I think this is a great idea, and the follow-up service that the OP’s friend describes sounds really worthwhile. Presumably you’d be able to get the person who works with you to check in regularly (maybe quarterly/twice a year) and help with tweaks? Energy, space to do things, needing to do things in one fell swoop otherwise it causes distress/gets disrupted beyond recovery are all things that stop you doing it yourself - totally get it.

I relate so much to your lots in your post.

Might things like automatic door closing systems, contact alarms (will beep if cupboard doors aren’t closed, like fridges), fingerprint locks so you don’t have to worry about misplacing/spending time looking for keys, help? Sounds like you have a few similar things already. We use lots of lifestyle aids like this in our house, and whilst you often have to find something created for a different purpose and use it a bit creatively, they do help take care of things that well-meaning brains might otherwise forget.

beachcitygirl · 06/05/2022 16:40

Have you watched "the home edit" it's a joy !

breatheinskipthegym · 06/05/2022 16:44

Sorry, meant to add, if you can afford to save around £400 a month, might you have budget for some ongoing help? £10-15 per hour, for 2-3 hours a week? Find a good housekeeper/cleaner who is willing to do a thorough tidy and return things to the system every little while. It’s hard to fall off track, and really hard to get back on it.

stuntbubbles · 06/05/2022 16:49

In another life I’d love to be a home organiser. I twitch with desire in other people’s houses to just SORT THEM OUT. I’m the kind of person with categorised and alphabetised spices.

But!

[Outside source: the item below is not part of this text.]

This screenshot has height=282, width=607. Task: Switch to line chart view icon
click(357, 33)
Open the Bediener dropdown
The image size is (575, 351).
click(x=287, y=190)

DP has ADHD too. No matter the organisation, the lack of clutter, the system, the zone, the labels… he will still scatter chaos and empty envelopes and lose keys and leave cupboard doors open and put socks in the fridge. Our partnership is proof that you can’t simply organise ADHD into submission. Your DH is always going to go “Where are your keys?” even if you have a big label saying “key”.

Sunnysideup999 · 06/05/2022 17:11

it does sound like you’d be better off with a housekeeper for a few hours a couple of days a week. It would free you up to look after your child and still allow you to be chauffeur / cook/carer etc. and then it’s easier for everyone to keep on top of.

sadeyedladyofthelowlandsea · 06/05/2022 17:39

@jamoncrumpets That's exactly what I thought when I read your post! Grin It sounds overwhelming, and even if your DH & DC can't keep the house pristine afterwards, at least it won't feel so overwhelming for you. You can then prioritise cleaning this bit, tidying that bit because you've got a level to work back to. It doesn't sound to me like you can't keep on top of things, it's more that you don't know where to start.

I honestly do think it would take an enormous amount of weight off your shoulders to have someone come in and kick the arse of your house without it being your problem/shame. Honestly, you can afford it, and it would give you that breathing space. Your DH will probably never get his head around it, but it will stop feeling like it's everything everywhere all of the time.

EmeraldShamrock1 · 06/05/2022 18:24

Do what makes life easier for you.

If you could have a really good clearance first or employ someone if you're not fussy about what gets chucked before booking a deep clean, someone with experience solving storage problems.

Once that's done employ a weekly cleaner.

I'm a firm believer a messy hone creates a messy mind, clutter is stressful.